Saved data entries:
*** Begin section ***

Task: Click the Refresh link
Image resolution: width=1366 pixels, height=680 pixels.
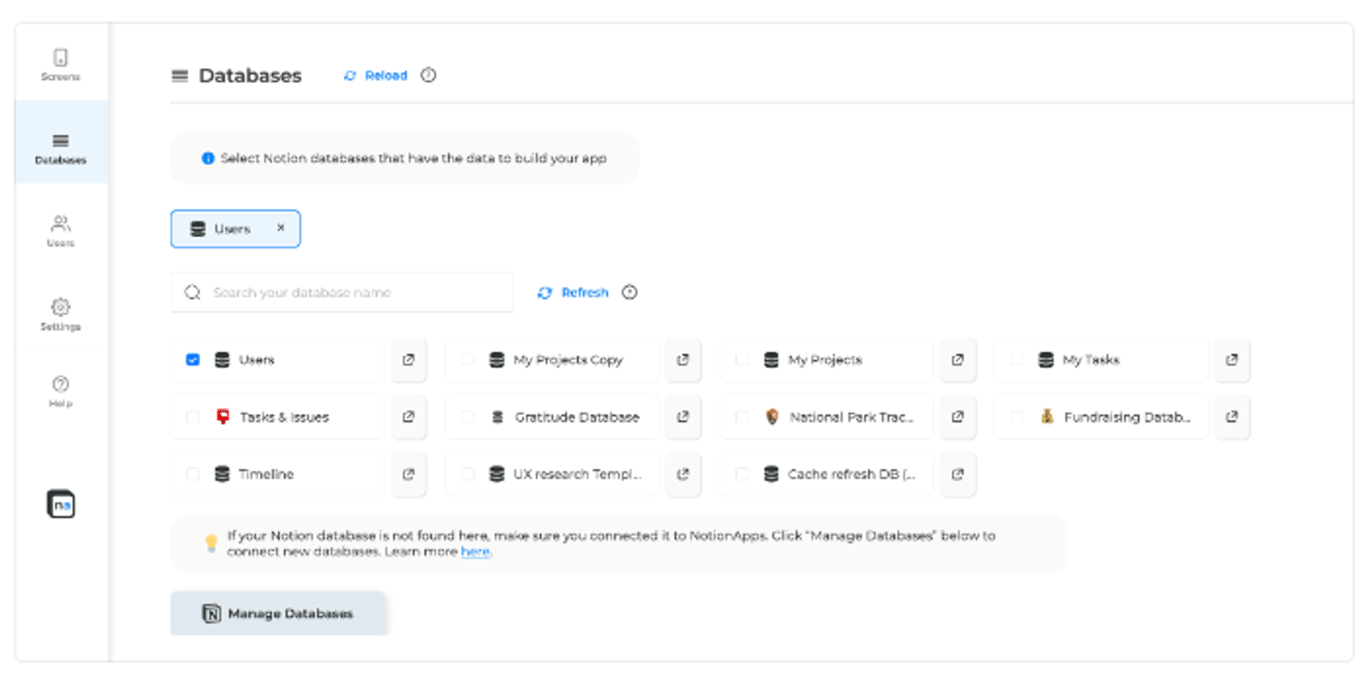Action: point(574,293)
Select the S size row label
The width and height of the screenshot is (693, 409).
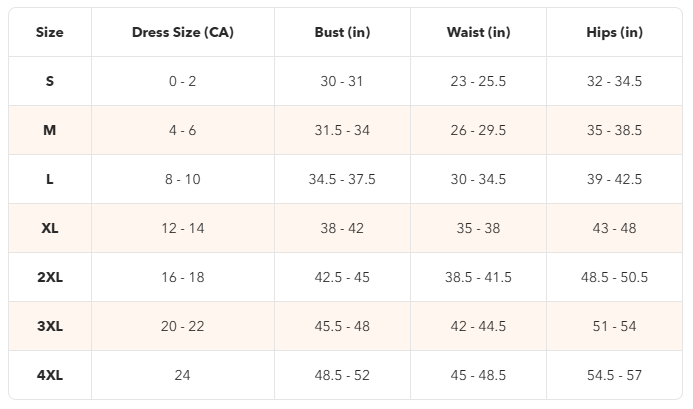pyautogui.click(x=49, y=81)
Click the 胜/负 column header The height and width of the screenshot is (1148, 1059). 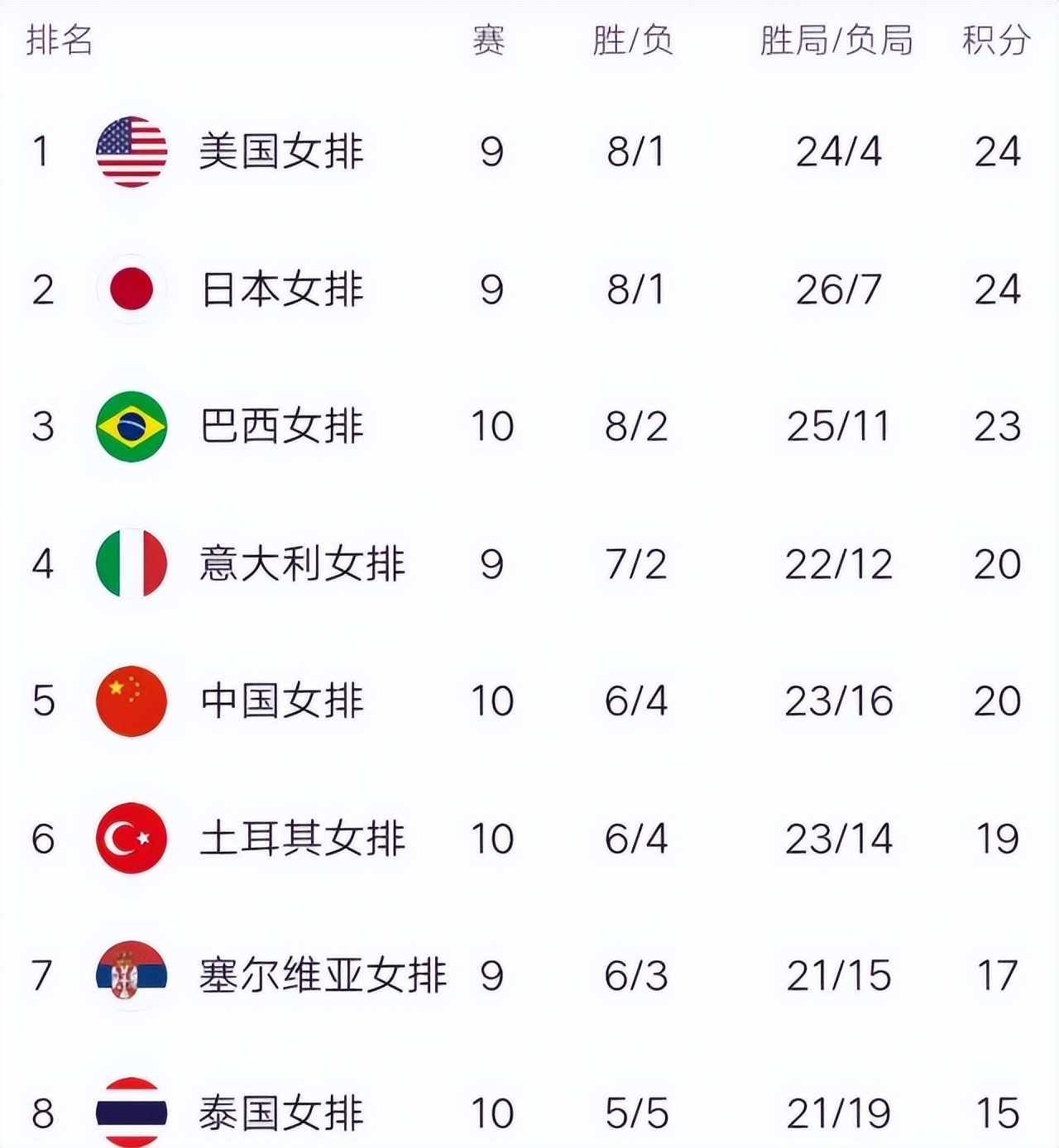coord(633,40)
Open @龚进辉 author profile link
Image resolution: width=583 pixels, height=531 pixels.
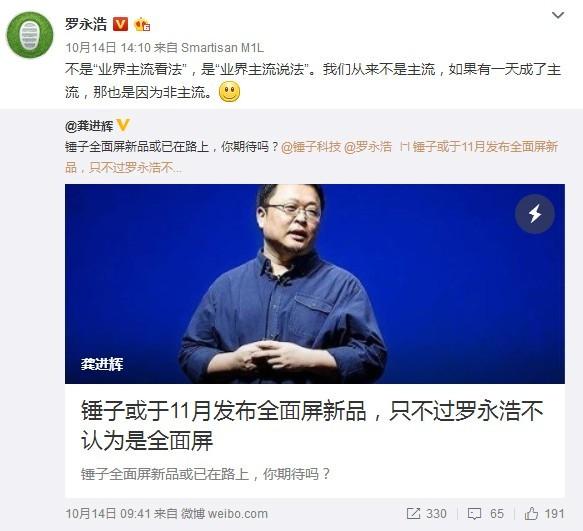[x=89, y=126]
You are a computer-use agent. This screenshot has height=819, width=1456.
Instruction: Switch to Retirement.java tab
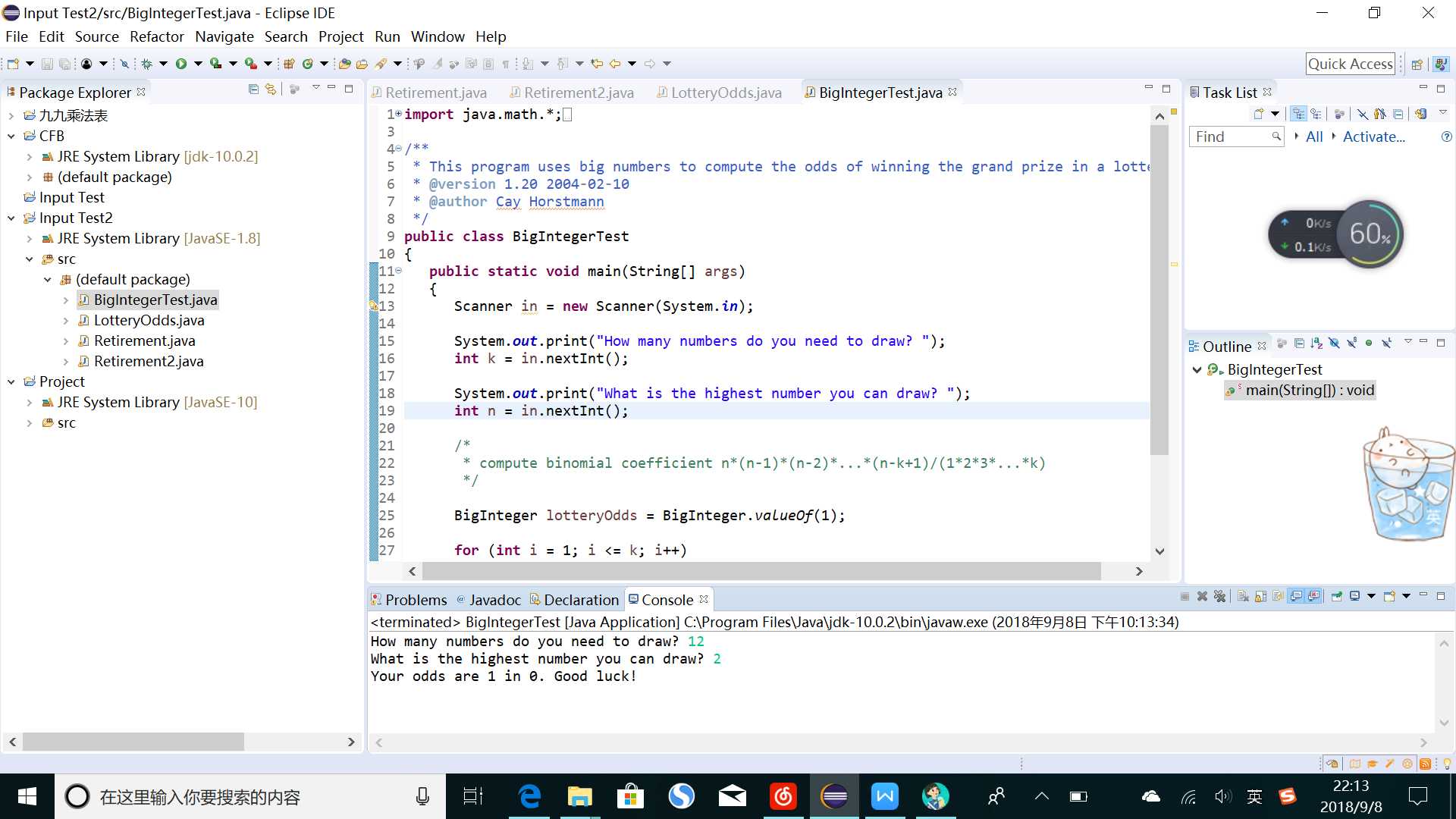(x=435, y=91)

*** End section ***

Go through the entries and report every line with the string "link".

Task: Click the Refresh link
Open @龚进辉 author profile link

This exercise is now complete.